The gustatory system uses a combination of labeled-line and across-fiber coding; the relative importance of the two strategies is still debated. Taste receptor cells apparently contain in their apical membranes only one of the transduction mechanisms shown in Figure 13-5, but at every subsequent level of the gustatory system individual cells respond to more than one kind of tastant. Gustatory nerve fibers branch and innervate multiple taste buds that may even be located in multiple papillae, and ATP released by an assortment of taste receptor cells reaches each afferent ending. As a result, each responds to more than one tastant, although one kind of sensitivity usually predominates for any given nerve fiber.
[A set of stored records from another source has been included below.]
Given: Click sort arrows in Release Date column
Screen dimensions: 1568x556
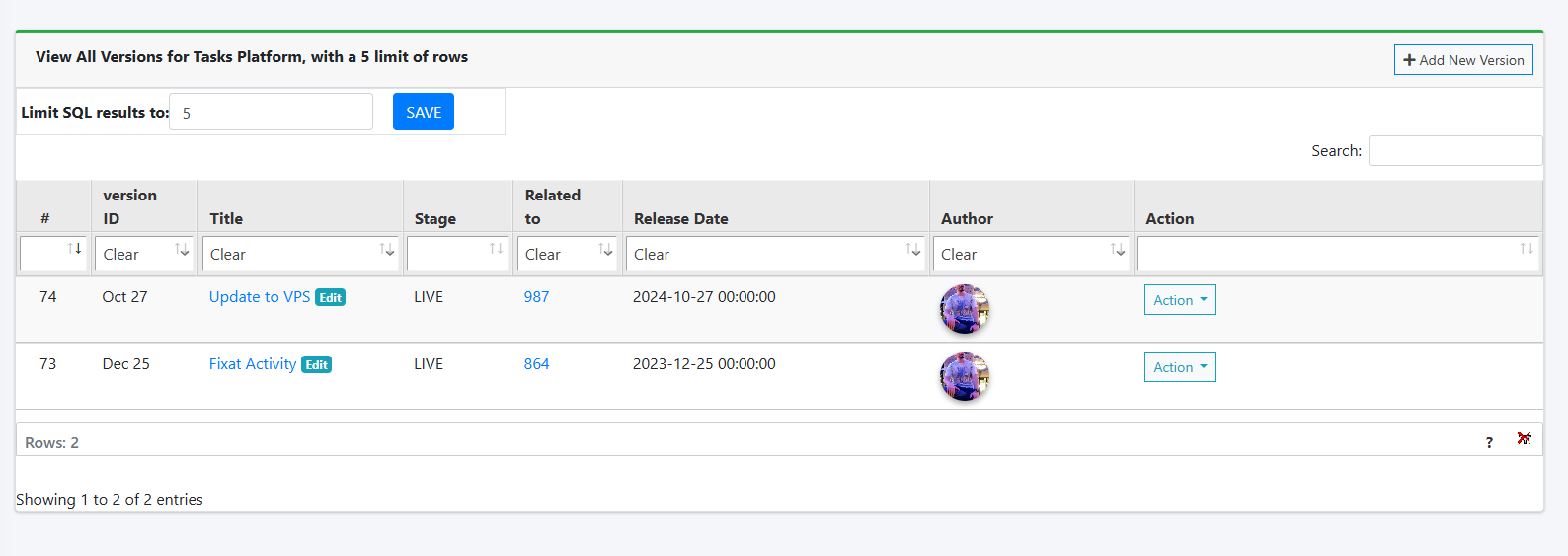Looking at the screenshot, I should tap(913, 249).
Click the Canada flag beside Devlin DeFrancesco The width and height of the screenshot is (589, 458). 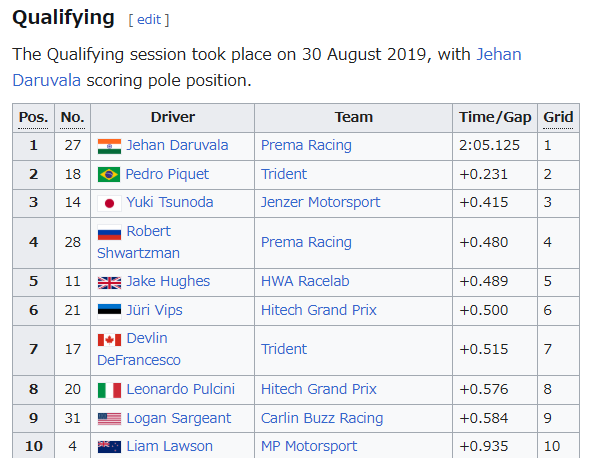(x=109, y=340)
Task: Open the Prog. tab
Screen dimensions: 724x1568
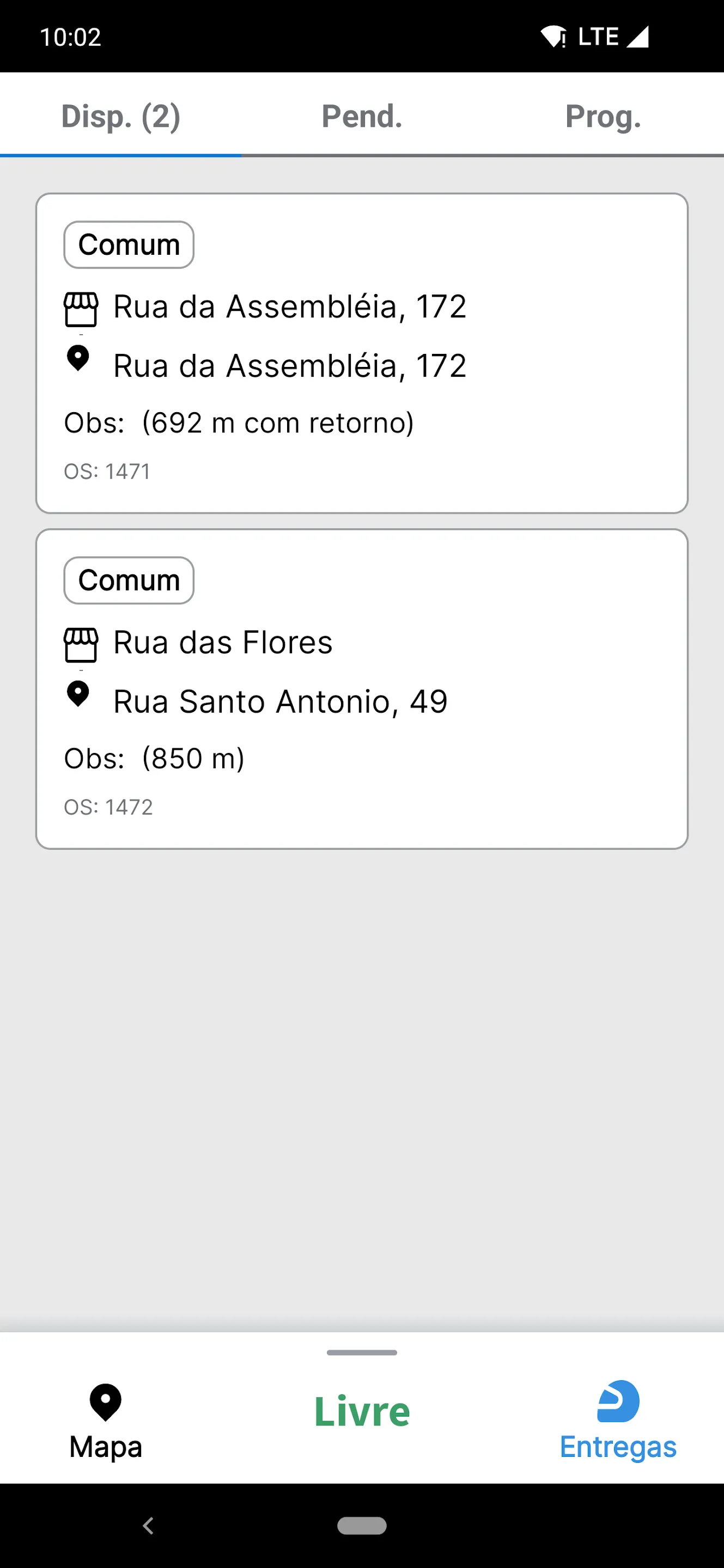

This “tuning” corresponds to the relative sensitivities of different areas of the tongue: most facial nerve (chorda tympani) fibers are maximally sensitive to sweet or salty stimuli, and most glossopharyngeal fibers to sour or bitter stimuli. Second-order neurons in the nucleus of the solitary tract are more broadly tuned (Fig. 13-7A), although there is still some selectivity. By the time gustatory information reaches higher cortical levels, specific features of a taste stimulus have been extracted, and neurons with particular chemical sensitivities are found (Fig. 13-7B).

Figure 13-7 Responses of single gustatory neurons in the nucleus of the solitary tract (A) and the orbital cortex (B) of monkeys to tastants applied at the time indicated by the vertical dashed lines. The brainstem neuron responds to multiple tastants (but not all of them), whereas the cortical neuron is more selective.

(A, from Scott TR et al: J Neurophysiol 55:182, 1986. B, from Rolls ET, Yaxley S, Sienkiewicz ZJ: J Neurophysiol 64:1055, 1990.)